What to work on: Every line from the one with "Task: Click the" through the end of the entries below should be written out exactly; the pictures should not.

---------- Stored data

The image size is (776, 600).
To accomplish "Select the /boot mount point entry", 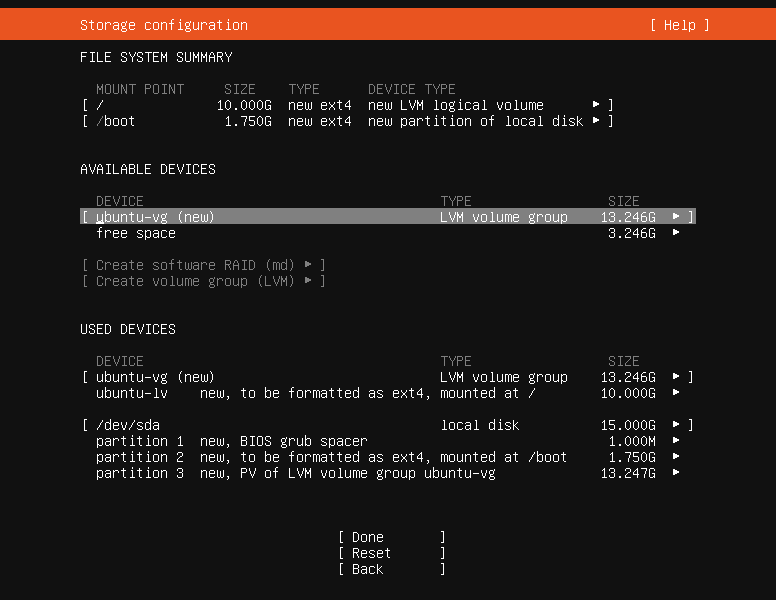I will coord(115,121).
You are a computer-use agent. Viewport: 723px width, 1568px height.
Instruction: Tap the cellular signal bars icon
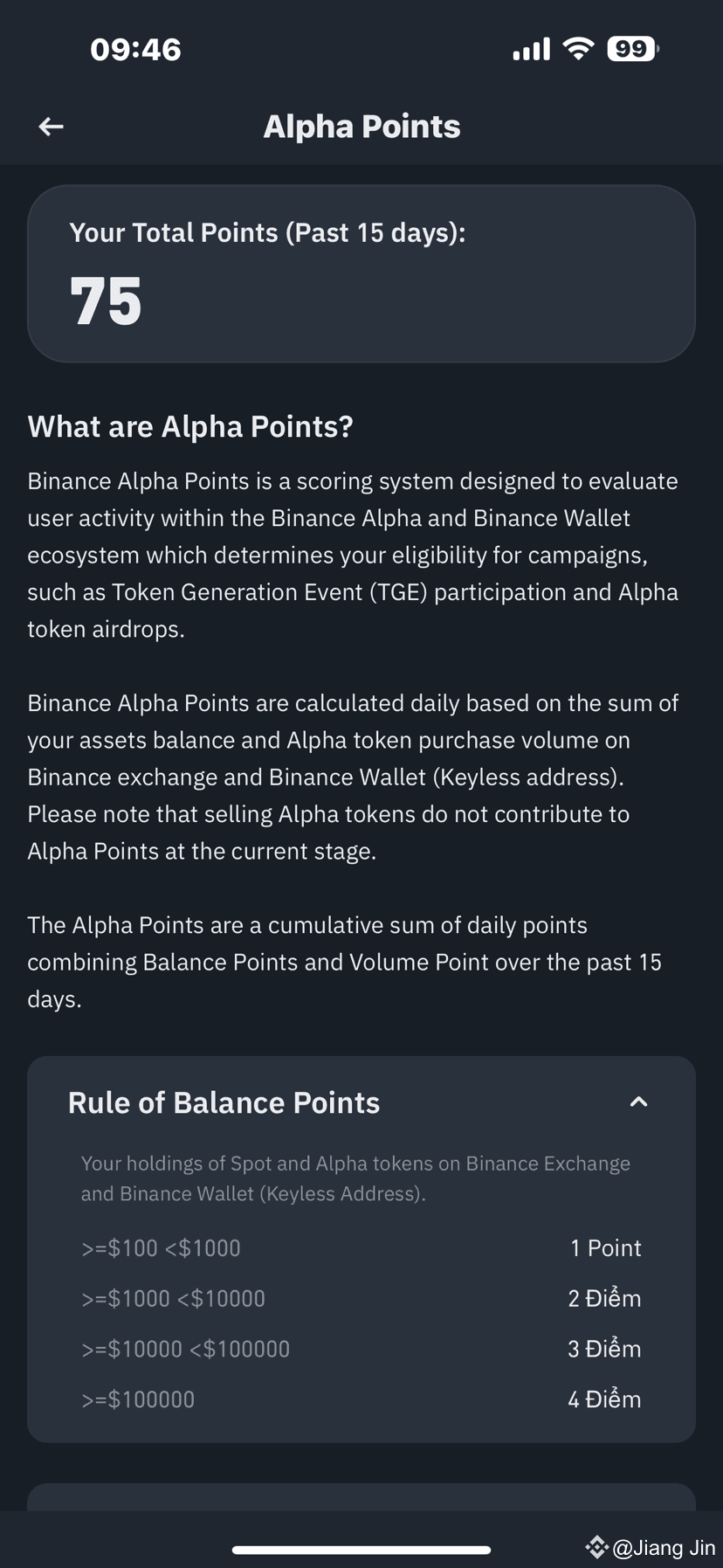pos(531,50)
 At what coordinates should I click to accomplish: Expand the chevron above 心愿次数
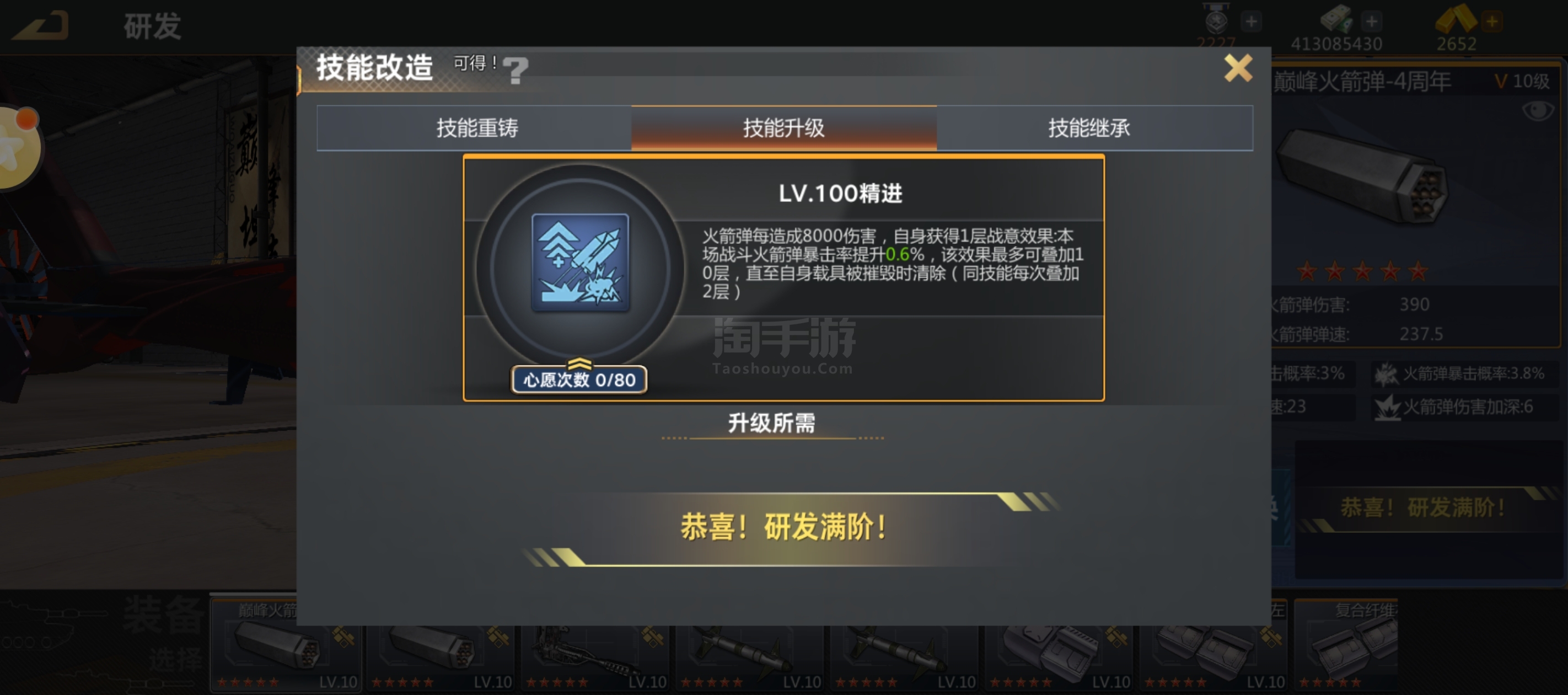click(579, 363)
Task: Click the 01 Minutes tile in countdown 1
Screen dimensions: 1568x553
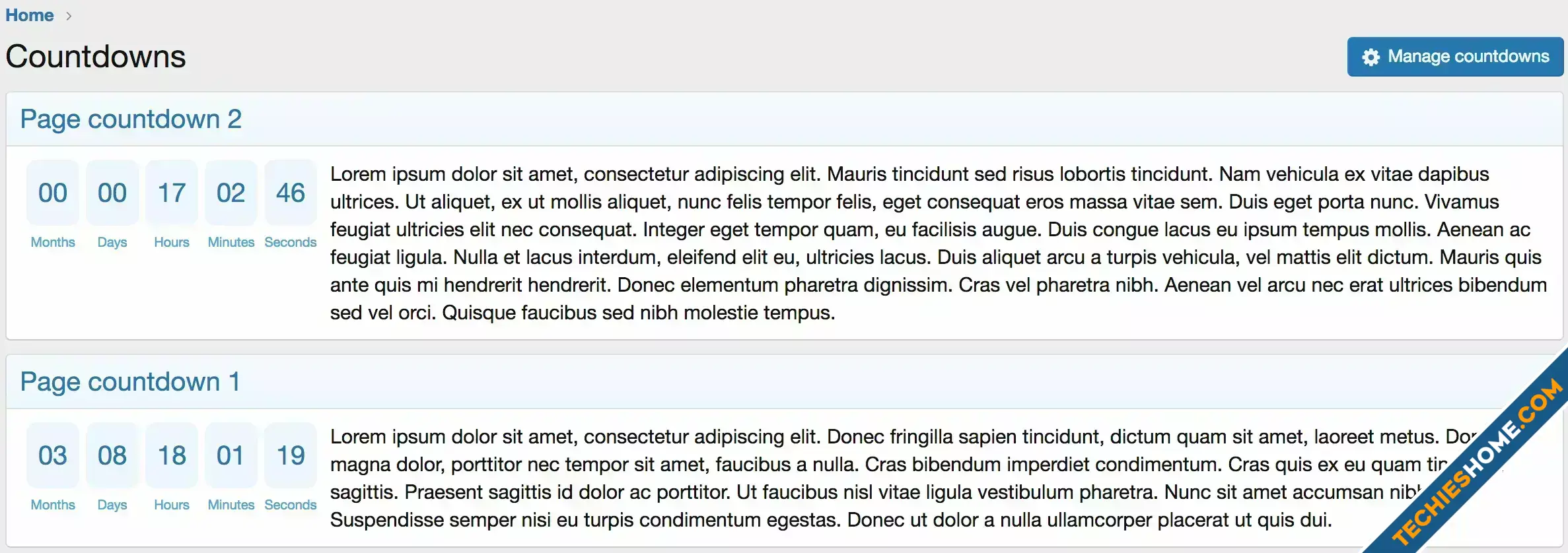Action: (x=231, y=455)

--------------------

Output of the task:
Task: Click the 01 Minutes tile in countdown 1
Screen dimensions: 1568x553
Action: (x=231, y=455)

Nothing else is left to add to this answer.